• **Recorded information**:
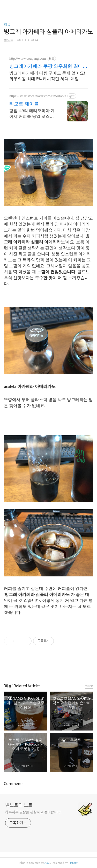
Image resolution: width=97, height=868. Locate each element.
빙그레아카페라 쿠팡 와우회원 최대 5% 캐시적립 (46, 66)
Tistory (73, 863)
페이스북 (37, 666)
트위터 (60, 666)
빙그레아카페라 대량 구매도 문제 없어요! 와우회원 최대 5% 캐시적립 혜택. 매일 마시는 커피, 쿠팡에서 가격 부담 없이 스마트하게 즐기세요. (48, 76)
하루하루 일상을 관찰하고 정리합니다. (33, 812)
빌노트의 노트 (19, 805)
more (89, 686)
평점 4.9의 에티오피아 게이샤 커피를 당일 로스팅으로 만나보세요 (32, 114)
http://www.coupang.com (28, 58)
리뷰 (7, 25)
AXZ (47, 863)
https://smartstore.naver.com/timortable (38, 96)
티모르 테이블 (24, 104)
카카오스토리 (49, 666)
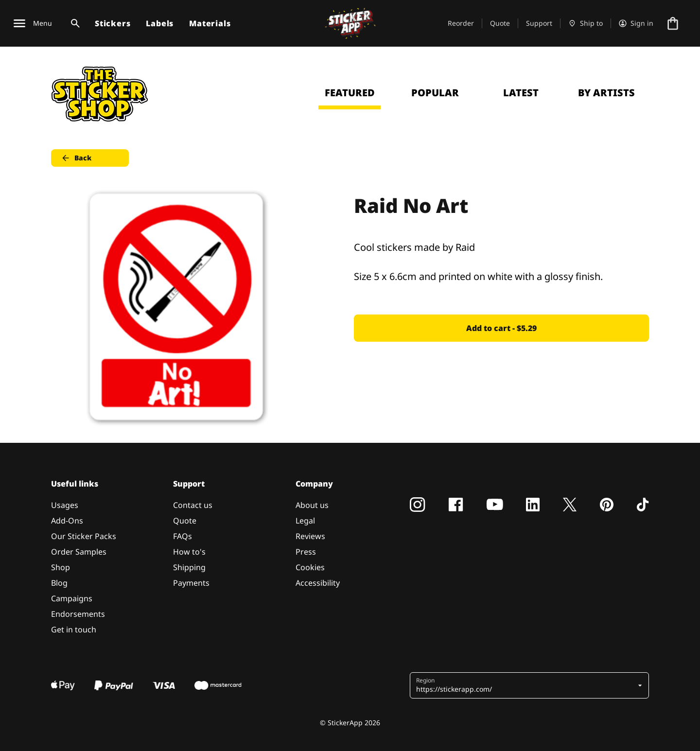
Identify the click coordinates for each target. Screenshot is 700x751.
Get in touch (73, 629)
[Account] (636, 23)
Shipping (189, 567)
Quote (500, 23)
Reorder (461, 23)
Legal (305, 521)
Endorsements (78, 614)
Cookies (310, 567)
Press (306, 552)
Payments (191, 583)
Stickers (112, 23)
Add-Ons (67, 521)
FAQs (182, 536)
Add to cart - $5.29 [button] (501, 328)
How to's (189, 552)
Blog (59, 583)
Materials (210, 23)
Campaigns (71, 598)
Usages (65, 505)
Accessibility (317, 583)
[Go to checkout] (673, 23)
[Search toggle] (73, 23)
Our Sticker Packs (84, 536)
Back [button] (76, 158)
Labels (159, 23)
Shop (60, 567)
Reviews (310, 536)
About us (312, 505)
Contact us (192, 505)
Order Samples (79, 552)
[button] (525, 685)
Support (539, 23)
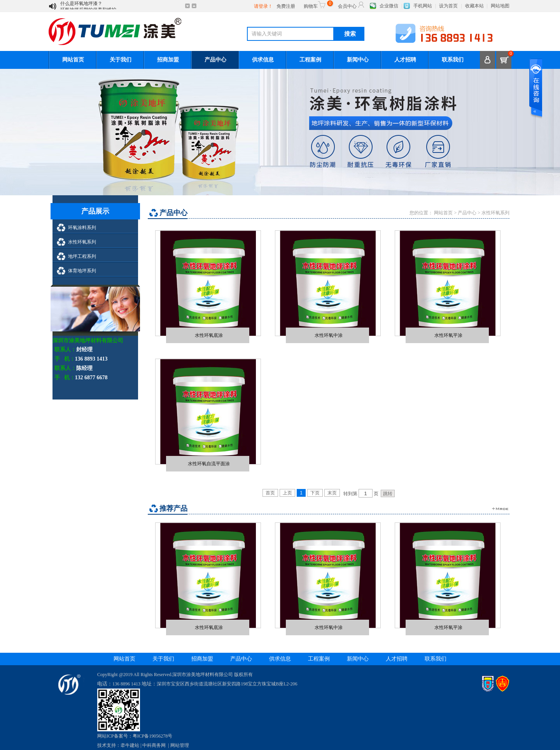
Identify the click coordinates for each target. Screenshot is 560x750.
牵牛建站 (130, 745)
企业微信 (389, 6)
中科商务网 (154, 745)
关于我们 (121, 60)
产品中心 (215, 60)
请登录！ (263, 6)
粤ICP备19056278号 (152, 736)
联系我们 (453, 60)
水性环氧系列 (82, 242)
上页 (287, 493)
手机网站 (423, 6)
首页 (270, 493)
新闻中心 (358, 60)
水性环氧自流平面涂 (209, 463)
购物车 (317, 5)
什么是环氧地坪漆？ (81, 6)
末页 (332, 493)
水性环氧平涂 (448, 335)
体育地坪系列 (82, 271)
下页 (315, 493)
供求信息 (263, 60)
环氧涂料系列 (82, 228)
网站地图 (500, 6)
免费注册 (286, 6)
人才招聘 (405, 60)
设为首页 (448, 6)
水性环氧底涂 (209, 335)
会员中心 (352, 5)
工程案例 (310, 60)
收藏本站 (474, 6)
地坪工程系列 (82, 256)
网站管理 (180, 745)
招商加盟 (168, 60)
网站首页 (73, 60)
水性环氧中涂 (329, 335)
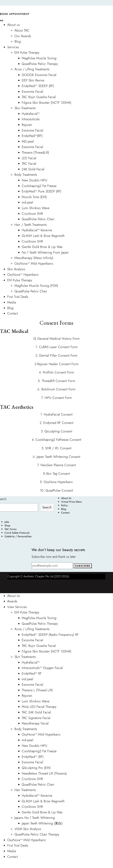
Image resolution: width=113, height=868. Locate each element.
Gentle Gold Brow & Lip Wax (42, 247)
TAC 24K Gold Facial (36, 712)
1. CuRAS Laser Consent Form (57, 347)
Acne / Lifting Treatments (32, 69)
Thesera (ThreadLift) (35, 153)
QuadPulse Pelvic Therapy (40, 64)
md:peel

• **Job**:
Update the data above by replacing "Shipping" with "Delivery" wherever it appears, and change nothing else. Omit the pictures from your answer.

• **Answer to the problem**:
Image resolution: width=97, height=868. Locate each element.
빙그레아카페라 쿠팡 와우회원 최대 5% 캐시적립 (46, 66)
Tistory (73, 863)
페이스북 (37, 666)
트위터 (60, 666)
빙그레아카페라 대량 구매도 문제 없어요! 와우회원 최대 5% 캐시적립 혜택. 매일 마시는 커피, 쿠팡에서 가격 부담 없이 스마트하게 즐기세요. (48, 76)
하루하루 일상을 관찰하고 정리합니다. (33, 812)
빌노트의 노트 (19, 805)
more (89, 686)
평점 4.9의 에티오피아 게이샤 커피를 당일 로스팅으로 만나보세요 (32, 114)
http://www.coupang.com (28, 58)
리뷰 (7, 25)
AXZ (47, 863)
https://smartstore.naver.com/timortable (38, 96)
티모르 테이블 (24, 104)
카카오스토리 (49, 666)
Identify the click coordinates for each target. Screenshot is 700x751.
Get in touch (73, 629)
[Account] (636, 23)
Delivery (189, 567)
Quote (500, 23)
Reorder (461, 23)
Legal (305, 521)
Endorsements (78, 614)
Cookies (310, 567)
Press (306, 552)
Payments (191, 583)
Stickers (112, 23)
Add-Ons (67, 521)
FAQs (182, 536)
Add to cart - $5.29 [button] (501, 328)
How to's (189, 552)
Blog (59, 583)
Materials (210, 23)
Campaigns (71, 598)
Usages (65, 505)
Accessibility (317, 583)
[Go to checkout] (673, 23)
[Search toggle] (73, 23)
Our Sticker Packs (84, 536)
Back [button] (76, 158)
Labels (159, 23)
Shop (60, 567)
Reviews (310, 536)
About us (312, 505)
Contact us (192, 505)
Order Samples (79, 552)
[button] (525, 685)
Support (539, 23)
Identify the click coordinates for each target. Screenshot is 560x750.
牵牛建站 (130, 745)
企业微信 (389, 6)
中科商务网 (154, 745)
关于我们 (121, 60)
产品中心 (215, 60)
请登录！ (263, 6)
粤ICP备19056278号 (152, 736)
联系我们 (453, 60)
水性环氧系列 (82, 242)
上页 (287, 493)
手机网站 (423, 6)
首页 (270, 493)
新闻中心 (358, 60)
水性环氧自流平面涂 (209, 463)
购物车 (317, 5)
什么是环氧地坪漆？ (81, 6)
末页 (332, 493)
水性环氧平涂 (448, 335)
体育地坪系列 (82, 271)
下页 (315, 493)
供求信息 (263, 60)
环氧涂料系列 (82, 228)
网站地图 (500, 6)
免费注册 (286, 6)
人才招聘 (405, 60)
设为首页 (448, 6)
水性环氧底涂 (209, 335)
会员中心 (352, 5)
工程案例 (310, 60)
收藏本站 (474, 6)
地坪工程系列 (82, 256)
网站管理 (180, 745)
招商加盟 (168, 60)
网站首页 (73, 60)
水性环氧中涂 (329, 335)
Image resolution: width=113, height=868. Locate each element.
Gentle Gold Brow & Lip Wax (42, 247)
TAC 24K Gold Facial (36, 712)
1. CuRAS Laser Consent Form (57, 347)
Acne / Lifting Treatments (32, 69)
Thesera (ThreadLift) (35, 153)
QuadPulse Pelvic Therapy (40, 64)
md:peel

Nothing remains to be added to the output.